* [ENTRIES SHOWN]:
↓
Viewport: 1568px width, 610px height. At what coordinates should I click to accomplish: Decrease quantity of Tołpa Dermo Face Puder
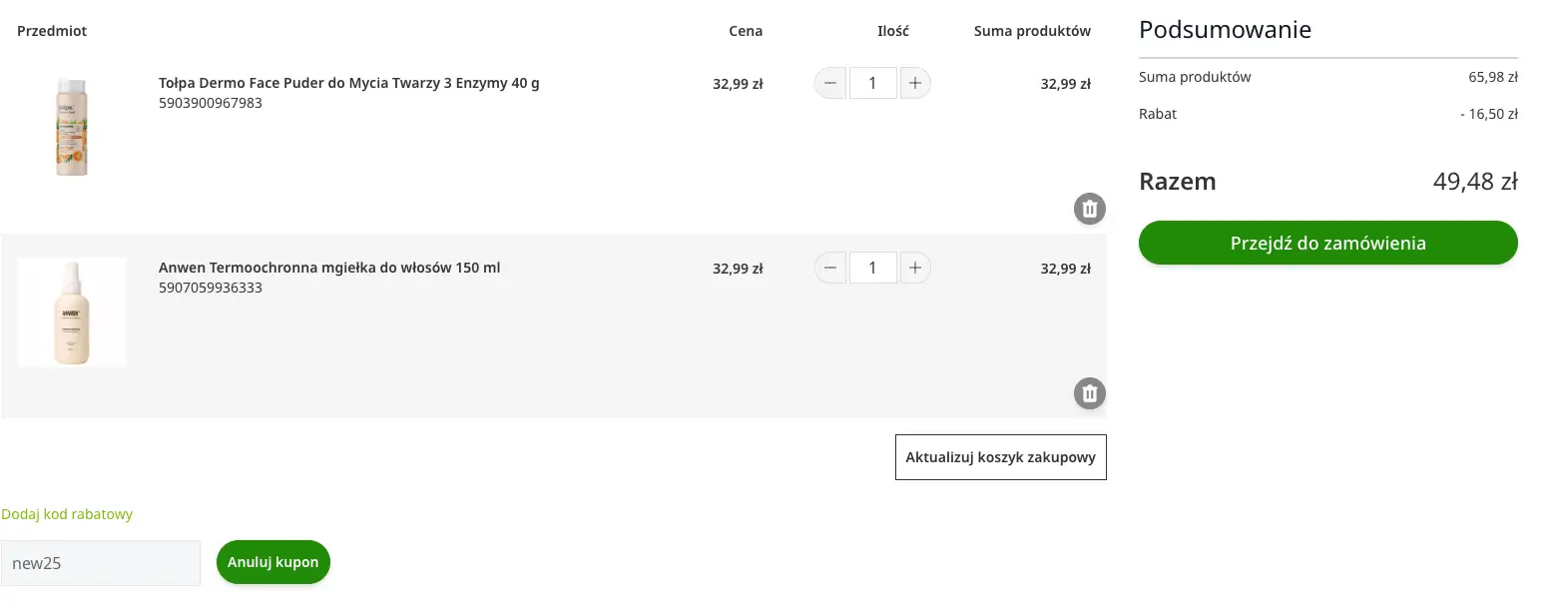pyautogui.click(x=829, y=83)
↑
↓
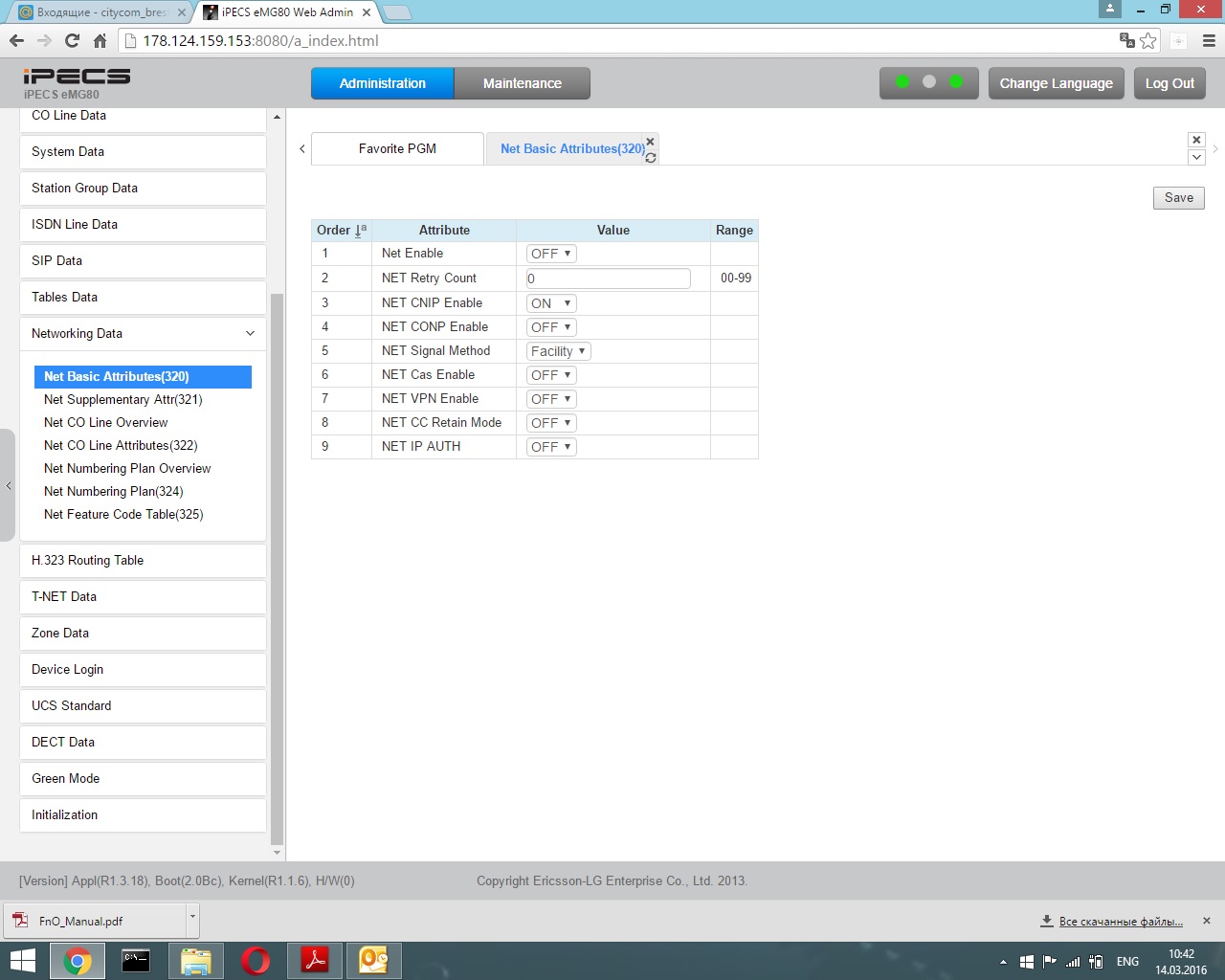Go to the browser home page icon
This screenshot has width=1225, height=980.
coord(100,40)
↑
* [WHAT YOU NEED TO DO]:
Write out everything from the line containing "Go to the browser home page icon" down to the line containing "coord(100,40)", both of those lines included. Leave the pictures out of your answer.

* [EXPECTED ANSWER]:
Go to the browser home page icon
This screenshot has width=1225, height=980.
coord(100,40)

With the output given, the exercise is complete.